▼▼▼

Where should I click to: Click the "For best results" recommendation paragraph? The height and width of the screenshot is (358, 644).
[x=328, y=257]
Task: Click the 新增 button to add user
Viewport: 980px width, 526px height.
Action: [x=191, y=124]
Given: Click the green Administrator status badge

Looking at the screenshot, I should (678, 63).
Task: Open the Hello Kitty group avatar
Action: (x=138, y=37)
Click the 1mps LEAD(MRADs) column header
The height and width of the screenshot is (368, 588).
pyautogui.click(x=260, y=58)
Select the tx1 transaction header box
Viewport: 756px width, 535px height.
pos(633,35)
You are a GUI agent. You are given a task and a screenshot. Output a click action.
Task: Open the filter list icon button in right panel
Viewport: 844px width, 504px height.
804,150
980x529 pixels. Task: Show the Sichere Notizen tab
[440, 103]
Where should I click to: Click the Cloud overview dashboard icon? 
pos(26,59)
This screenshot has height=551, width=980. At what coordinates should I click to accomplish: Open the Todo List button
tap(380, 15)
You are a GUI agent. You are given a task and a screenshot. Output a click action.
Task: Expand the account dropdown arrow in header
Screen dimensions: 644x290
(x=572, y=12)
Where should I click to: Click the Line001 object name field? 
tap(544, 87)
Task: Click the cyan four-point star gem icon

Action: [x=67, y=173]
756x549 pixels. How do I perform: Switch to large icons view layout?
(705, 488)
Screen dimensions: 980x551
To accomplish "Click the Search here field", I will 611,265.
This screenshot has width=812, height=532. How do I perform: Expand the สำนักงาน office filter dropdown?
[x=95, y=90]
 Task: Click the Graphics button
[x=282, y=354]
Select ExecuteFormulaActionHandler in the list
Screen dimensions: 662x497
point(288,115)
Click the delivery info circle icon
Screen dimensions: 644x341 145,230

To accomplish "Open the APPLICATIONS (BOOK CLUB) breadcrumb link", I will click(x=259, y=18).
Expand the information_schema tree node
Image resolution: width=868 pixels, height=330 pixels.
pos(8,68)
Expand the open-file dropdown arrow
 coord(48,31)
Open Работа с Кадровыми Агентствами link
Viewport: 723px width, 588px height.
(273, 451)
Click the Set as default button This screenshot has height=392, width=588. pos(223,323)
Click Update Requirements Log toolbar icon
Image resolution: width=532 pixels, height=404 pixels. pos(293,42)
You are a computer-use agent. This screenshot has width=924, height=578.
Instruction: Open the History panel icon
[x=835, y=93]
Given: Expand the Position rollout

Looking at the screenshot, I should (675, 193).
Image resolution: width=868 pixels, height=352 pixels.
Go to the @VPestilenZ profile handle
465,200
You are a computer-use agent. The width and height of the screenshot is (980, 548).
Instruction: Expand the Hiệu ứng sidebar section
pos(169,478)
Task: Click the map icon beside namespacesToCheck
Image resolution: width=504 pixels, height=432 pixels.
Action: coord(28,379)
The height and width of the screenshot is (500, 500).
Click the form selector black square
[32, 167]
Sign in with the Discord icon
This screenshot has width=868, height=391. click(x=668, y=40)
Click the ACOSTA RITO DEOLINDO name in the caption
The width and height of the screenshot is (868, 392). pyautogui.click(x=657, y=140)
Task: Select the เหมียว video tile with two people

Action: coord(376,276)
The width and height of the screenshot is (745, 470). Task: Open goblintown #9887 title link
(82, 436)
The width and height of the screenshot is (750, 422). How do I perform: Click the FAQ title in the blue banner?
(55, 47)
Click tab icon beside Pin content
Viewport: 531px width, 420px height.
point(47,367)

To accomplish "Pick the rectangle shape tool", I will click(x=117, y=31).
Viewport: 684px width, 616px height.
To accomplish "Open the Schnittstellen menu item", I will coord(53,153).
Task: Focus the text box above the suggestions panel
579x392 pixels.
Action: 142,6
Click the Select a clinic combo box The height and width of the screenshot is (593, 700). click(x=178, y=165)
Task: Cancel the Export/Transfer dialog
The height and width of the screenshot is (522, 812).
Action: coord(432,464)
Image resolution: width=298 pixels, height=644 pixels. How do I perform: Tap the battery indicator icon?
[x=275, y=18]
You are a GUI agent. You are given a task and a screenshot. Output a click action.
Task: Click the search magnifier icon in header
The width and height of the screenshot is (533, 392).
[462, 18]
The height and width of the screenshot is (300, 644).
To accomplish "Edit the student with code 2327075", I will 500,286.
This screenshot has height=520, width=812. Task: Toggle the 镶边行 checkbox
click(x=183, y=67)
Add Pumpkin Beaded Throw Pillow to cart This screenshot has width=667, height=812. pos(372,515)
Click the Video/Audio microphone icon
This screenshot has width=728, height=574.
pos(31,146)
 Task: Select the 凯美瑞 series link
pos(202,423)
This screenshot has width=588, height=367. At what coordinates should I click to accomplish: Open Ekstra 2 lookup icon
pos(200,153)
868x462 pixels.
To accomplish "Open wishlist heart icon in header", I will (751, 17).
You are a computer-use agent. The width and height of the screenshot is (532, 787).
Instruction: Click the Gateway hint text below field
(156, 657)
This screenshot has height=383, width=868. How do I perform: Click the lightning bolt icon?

▲▲▲

Where does "computer" appear in the records above? Copy every line that has it.

- COMPLETED TASK -
You are a computer-use agent. This screenshot has width=924, height=578.
You are a computer-use agent. The width and height of the screenshot is (980, 548).
You are a computer-use agent. The width and height of the screenshot is (532, 787).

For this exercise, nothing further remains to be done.